The targeted miscellaneous consulting work amounts to approximately $100 million of annual revenue and is expected to be phased out by 2025, PwC told the Financial Times. It will not include tax work.
The move aims to alleviate concern from clients whose stakeholders are increasingly scrutinizing potential conflicts. It arrives months after EY’s abortive attempt to split its global audit and consulting businesses in order to unlock new revenue and reduce conflict risk.

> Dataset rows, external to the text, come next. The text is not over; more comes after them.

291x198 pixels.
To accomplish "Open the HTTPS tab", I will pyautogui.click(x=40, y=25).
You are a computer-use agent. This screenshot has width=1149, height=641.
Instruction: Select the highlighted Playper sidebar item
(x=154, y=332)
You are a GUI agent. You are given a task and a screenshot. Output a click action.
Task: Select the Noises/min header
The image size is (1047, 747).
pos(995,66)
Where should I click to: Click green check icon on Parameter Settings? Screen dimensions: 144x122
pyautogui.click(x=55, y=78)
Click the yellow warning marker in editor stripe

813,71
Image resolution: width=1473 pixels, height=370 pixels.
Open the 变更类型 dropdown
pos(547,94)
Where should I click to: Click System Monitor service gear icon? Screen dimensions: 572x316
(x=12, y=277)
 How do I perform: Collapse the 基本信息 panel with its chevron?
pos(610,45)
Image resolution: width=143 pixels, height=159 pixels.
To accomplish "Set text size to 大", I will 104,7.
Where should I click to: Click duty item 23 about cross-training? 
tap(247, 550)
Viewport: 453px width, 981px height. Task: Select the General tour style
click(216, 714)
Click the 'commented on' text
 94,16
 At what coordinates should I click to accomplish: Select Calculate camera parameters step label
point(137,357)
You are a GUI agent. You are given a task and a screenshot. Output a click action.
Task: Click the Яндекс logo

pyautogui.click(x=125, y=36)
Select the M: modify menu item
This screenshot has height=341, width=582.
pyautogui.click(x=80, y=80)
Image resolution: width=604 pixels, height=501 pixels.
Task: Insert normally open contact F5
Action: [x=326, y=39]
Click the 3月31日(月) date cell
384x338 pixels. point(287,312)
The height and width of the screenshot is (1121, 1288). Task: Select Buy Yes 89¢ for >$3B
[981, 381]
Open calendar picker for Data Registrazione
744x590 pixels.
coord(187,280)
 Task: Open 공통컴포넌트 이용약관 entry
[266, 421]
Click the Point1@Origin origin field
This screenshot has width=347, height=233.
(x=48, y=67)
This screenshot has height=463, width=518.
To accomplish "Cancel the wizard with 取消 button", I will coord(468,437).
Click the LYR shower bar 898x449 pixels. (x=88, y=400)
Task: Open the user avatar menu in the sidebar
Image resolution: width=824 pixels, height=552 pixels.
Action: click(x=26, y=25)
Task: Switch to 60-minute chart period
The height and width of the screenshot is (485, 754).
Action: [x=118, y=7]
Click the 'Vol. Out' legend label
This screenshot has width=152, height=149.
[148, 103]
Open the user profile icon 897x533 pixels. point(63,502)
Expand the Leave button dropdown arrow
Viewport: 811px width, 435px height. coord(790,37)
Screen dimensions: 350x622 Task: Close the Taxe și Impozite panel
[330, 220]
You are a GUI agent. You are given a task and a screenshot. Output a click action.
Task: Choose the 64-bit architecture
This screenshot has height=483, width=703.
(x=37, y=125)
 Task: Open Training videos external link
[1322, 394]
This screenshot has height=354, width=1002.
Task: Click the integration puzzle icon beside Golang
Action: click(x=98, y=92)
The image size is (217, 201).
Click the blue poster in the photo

The Sarbanes-Oxley Act, passed in 2002 after the Enron scandal, curtailed the amount of consulting work that accounting firms could provide to their audit clients. The US regulations, however, still allow for more concurrent non-audit services provision than in Europe.The consulting PwC provides to US audit clients amounts to a smaller proportion of fees than for Deloitte and EY, according to figures from Ideagen Audit Analytics. The Big Four accountancies provided $1.5 billion of tax and miscellaneous consulting services to US audit clients, compared to $13.5 billion in audit and audit-related services.
PwC’s consulting cut is part of a wider reform package that seeks to improve the firm’s audit quality, governance, and reputation. PwC in 2021 unveiled its “New Equation” global strategy and branding exercise, which centered around the concept of “trust” and promised increased investment in ESG and digital.
The other recently announced policy changes include new pay clawback provisions for the seven-member PwC US leadership team that would be triggered by ethics scandals or other firmwide failures.
PwC Australia has this year been embroiled in an ethics scandal in which partners allegedly misused confidential information about the government’s tax plans.
PwC US will also next year introduce improved audit procedures to better detect fraud and bankruptcy risk.
The American firm expects other PwC country member firms will also adopt the reform package.